### Data supplied
-- Begin --
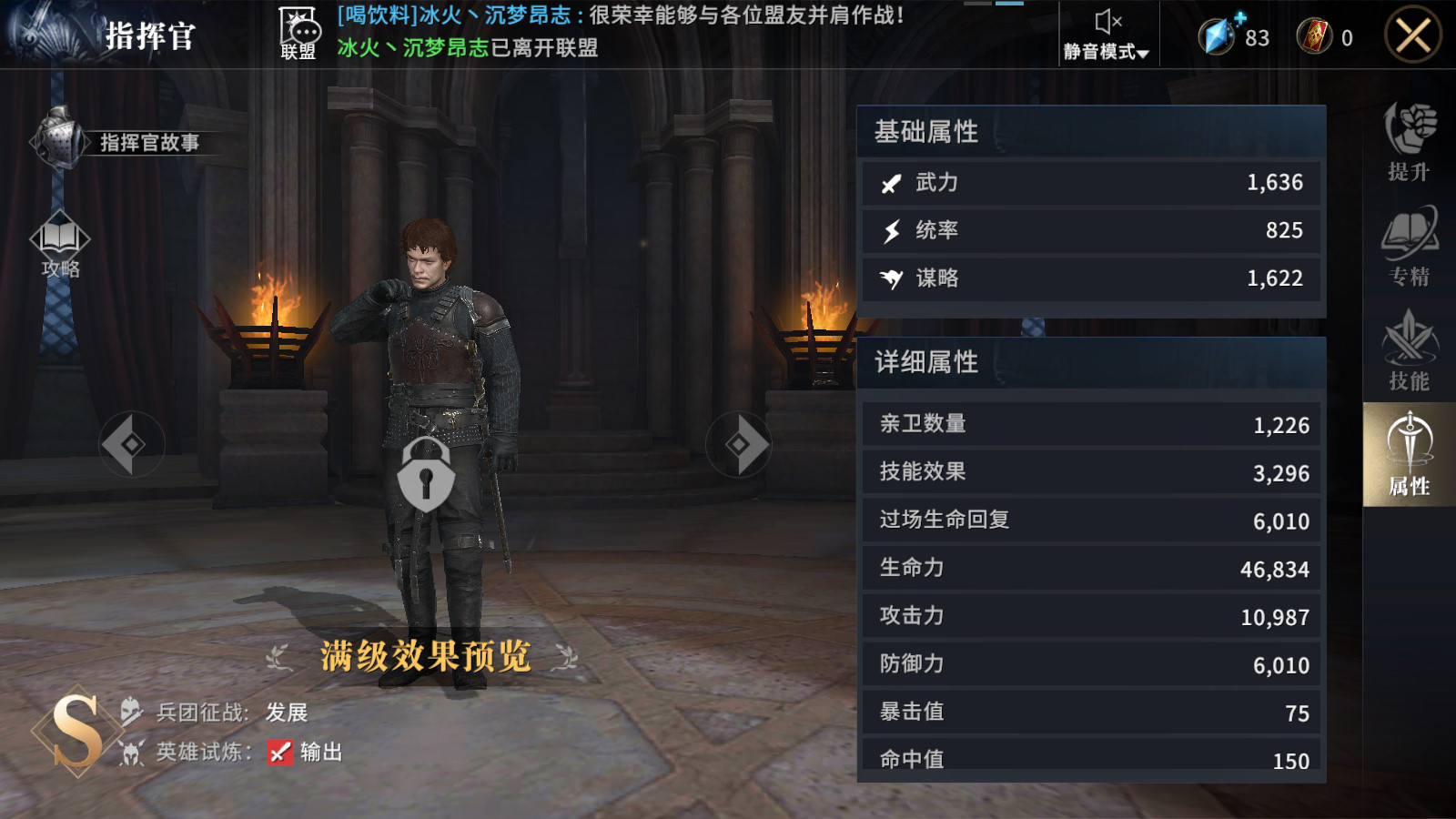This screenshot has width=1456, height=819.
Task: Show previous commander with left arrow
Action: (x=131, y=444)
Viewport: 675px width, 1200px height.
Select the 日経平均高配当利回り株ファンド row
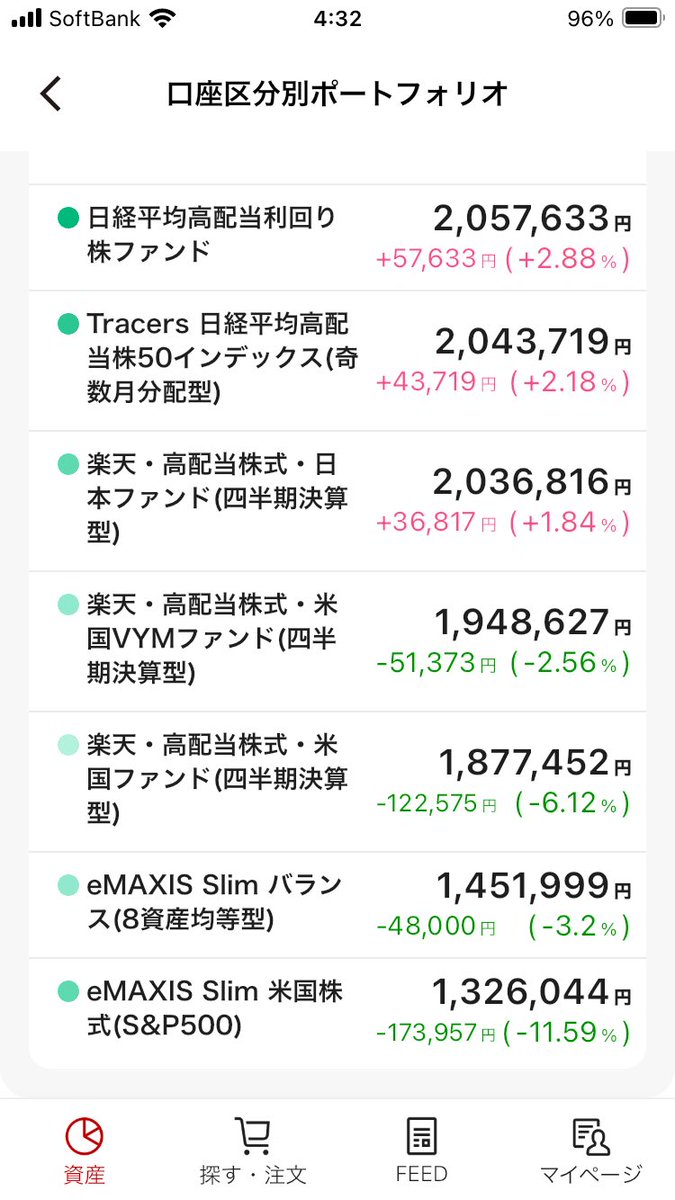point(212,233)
-- End --
-- Begin --
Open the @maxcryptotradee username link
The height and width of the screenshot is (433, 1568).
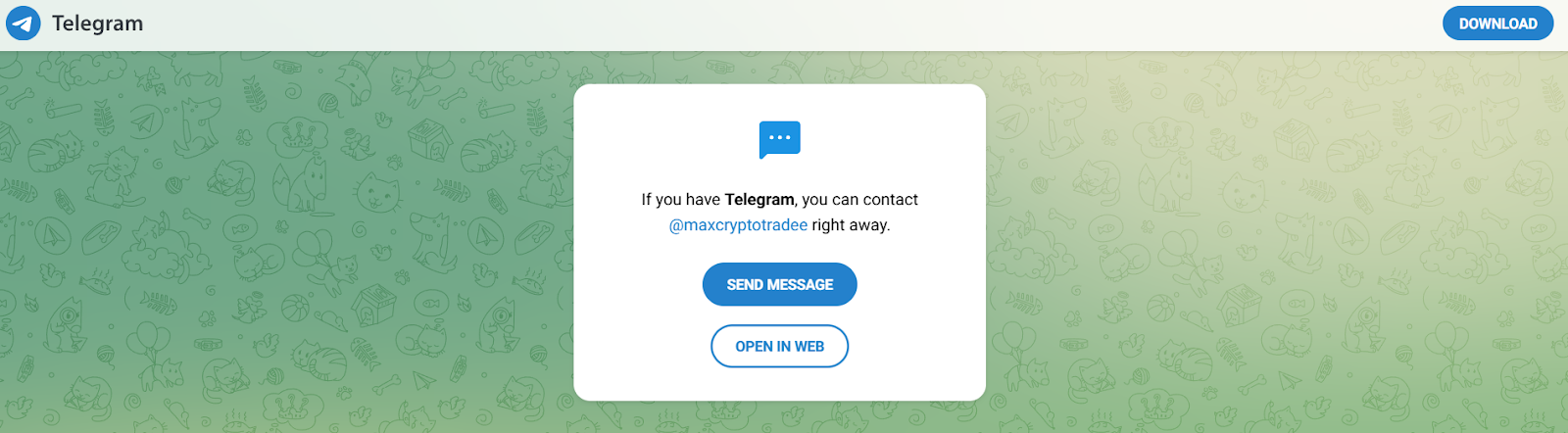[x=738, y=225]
-- End --
### Instruction
Change "username link" to "profile link" in the listing lines starting at the one containing "Open the @maxcryptotradee username link" and ending at the one containing "[x=738, y=225]", and keep everything else the same. Give only those lines, with the pictures omitted.

### Answer to this task
Open the @maxcryptotradee profile link
The height and width of the screenshot is (433, 1568).
[x=738, y=225]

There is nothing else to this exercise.